SourceForge started out as open source software, then commercialized and retitled “SourceForge Enterprise.” After floundering for several years, it was sold to CollabNet in 2007.
In the interim, SourceForge lost a lot of its mojo. Developers using SourceForge to host their open source projects often complained about lack of features, service problems and so on. So is this history repeating itself, or is GitHub making a smart move?
Let’s look at what they’re announcing. First, you get the standard GitHub interface and tools that developers have come to love and use in vast hordes. Then they’ve added support for corporate authentication systems, backups, custom server-side git hooks and access over HTTP.
It turns out, this isn’t the first foray into GitHub behind the corporate firewall, but they’ve streamlined it so that companies can simply take an OVF virtual machine and run it on their virtualization of choice. So whether you’re using VMware, VirtualBox, Red Hat Enterprise Virtualization, or another virtualization platform that supports OVF, you’re good to go with an appliance.
Why GitHub’s Different
While I worked at SourceForge for two years, I was on the Linux.com editorial team. I wasn’t directly involved with selling or dealing with SourceForge, so I asked Ross Turk about his experience and whether GitHub was making the same mistakes.
Turk, who was a customer consultant providing support for SourceForge and later its director of community, says that he doesn’t see GitHub following the same path. “From a business perspective, SourceForge Enterprise Edition was trying to be heavyweight enterprise software, and had all of the overhead that comes along with it. They put people on planes to sell software, they sent engineers (like me, at the time) to provide training and consultation, they routinely made massive customizations for particular situations, and the pricing model was targeted to the wealthiest possible clients.”

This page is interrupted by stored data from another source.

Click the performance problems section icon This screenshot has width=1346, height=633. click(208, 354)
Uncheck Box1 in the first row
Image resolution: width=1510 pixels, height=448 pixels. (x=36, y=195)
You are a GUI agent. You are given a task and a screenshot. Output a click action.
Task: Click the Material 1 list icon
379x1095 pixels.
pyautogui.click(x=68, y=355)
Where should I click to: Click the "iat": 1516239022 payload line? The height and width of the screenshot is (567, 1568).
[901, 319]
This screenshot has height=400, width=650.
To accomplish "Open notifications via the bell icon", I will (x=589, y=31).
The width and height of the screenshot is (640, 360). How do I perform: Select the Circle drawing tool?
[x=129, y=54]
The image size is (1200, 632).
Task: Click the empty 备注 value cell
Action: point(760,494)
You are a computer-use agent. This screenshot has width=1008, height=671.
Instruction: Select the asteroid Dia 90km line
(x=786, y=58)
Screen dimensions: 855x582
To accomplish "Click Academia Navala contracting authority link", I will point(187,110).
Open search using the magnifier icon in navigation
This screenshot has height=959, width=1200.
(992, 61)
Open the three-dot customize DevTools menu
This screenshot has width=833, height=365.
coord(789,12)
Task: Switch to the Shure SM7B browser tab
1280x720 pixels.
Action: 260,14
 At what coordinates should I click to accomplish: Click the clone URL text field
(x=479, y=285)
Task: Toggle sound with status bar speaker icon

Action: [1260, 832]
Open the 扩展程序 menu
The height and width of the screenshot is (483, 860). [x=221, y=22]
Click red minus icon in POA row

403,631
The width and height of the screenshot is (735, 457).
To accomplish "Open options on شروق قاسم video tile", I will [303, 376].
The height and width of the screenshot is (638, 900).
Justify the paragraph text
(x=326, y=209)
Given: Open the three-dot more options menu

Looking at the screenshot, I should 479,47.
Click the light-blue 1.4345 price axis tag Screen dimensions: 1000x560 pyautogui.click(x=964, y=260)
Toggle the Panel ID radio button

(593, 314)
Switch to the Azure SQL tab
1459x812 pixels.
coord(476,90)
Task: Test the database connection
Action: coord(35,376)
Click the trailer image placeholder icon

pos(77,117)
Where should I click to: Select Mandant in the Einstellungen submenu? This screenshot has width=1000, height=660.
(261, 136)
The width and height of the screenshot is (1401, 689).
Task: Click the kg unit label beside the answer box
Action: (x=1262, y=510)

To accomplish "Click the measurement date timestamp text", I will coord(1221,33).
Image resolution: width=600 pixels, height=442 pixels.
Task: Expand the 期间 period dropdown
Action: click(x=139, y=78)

On the flip side, Turk says that GitHub seems to be taking a much smarter approach. “I can’t imagine that Github will make those same mistakes; they seem to have options for long-tail enterprise customers. That’s good because it scales. That, along with their unique social coding experience, may allow them to succeed where SourceForge Enterprise Edition did not.”
In short, as long as GitHub doesn’t allow the enterprise product to be a distraction, they should be fine. Says Turk, “If they find themselves burning time and making product sacrifices to earn giant enterprise deals, selling enterprise software could turn into a giant distraction for them. But I haven’t seen them compromise their vision for short-term economic benefit yet… I have no reason to believe they will now.”
GitHub is providing a 45-day free trial, and pricing starts at $5,000 per year for 20 users. Licenses are purchased in “seat packs” for 20 users, and the company has licensing options for companies with more than 1,000 users.
What do you think? Is this a smart move for GitHub, or a potential pitfall? Is your company thinking about deploying GitHub Enterprise?